NOTE: This is a homework question, so I only ask for hints and suggestions to nudge me in the correct direction.
Question:
Let $n \in \mathbb{N}$. How many binary strings of length 2n + 1 have more 1's than 0's? Use bijection to prove.
Progress so far:
We need a set of known size, B, along with a bijective function $f: A \rightarrow B$, where A is the set with binary strings of length $2n + 1$ and where each element in A has more 1's than 0's.
I tried to find a pattern by setting n = 1:
$$
\begin{align*}
000 \rightarrow &\lbrace empty set \rbrace \\
001 \rightarrow &\lbrace 1 \rbrace \\
010 \rightarrow &\lbrace 2 \rbrace \\
011 \rightarrow &\lbrace 1,2 \rbrace \\
100 \rightarrow &\lbrace 3 \rbrace \\
101 \rightarrow &\lbrace 1,3 \rbrace \\
110 \rightarrow &\lbrace 1,2 \rbrace \\
111 \rightarrow &\lbrace 1,2,3 \rbrace \\
\end{align*}
$$
I realized that binary strings with more 1's than 0's map to elements in B where the elements are of size $\geq 2n$.
Therefore the size of set $S$ where $S = \lbrace x : |x| \geq 2n\rbrace$ is the number of binary strings of length $2n+1$ with more 1's than 0's.
This is where I am stuck.
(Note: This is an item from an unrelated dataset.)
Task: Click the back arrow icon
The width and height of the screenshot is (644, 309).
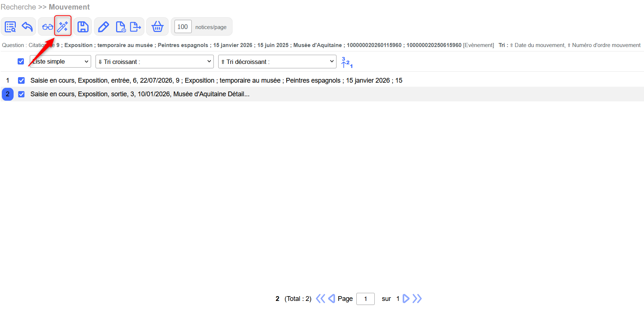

I don't know how to fit bijection into this solution. Also I think my mapping from set A to set B is incorrect since set A it should only contain the binary strings that have more 1's than 0's.
Any help would be greatly appreciated.
Best Answer
Hint: First, note that since your string has odd length, every binary string has either more 1's or more 0's (no ties). Suppose that a string has more 0's than 1's... what happens when you flip all the bits? The new string has more 1's than 0's. So, for your bijection, consider pairing up a string with it's complement (i.e. the string with all the 1's and 0's flipped).
What you see by this bijection is that for every string with more 1's than 0's there is a corresponding string with more 0's than 1's.
Following your example, what you would pair up are the following:
$000 \to 111$
$001 \to 110$
$010 \to 101$
$100 \to 011$
That accounts for all 8 binary strings of length 3. Note that he LHS are the strings with fewer 1's than 0's and the RHS are the strings with more 1's than 0's.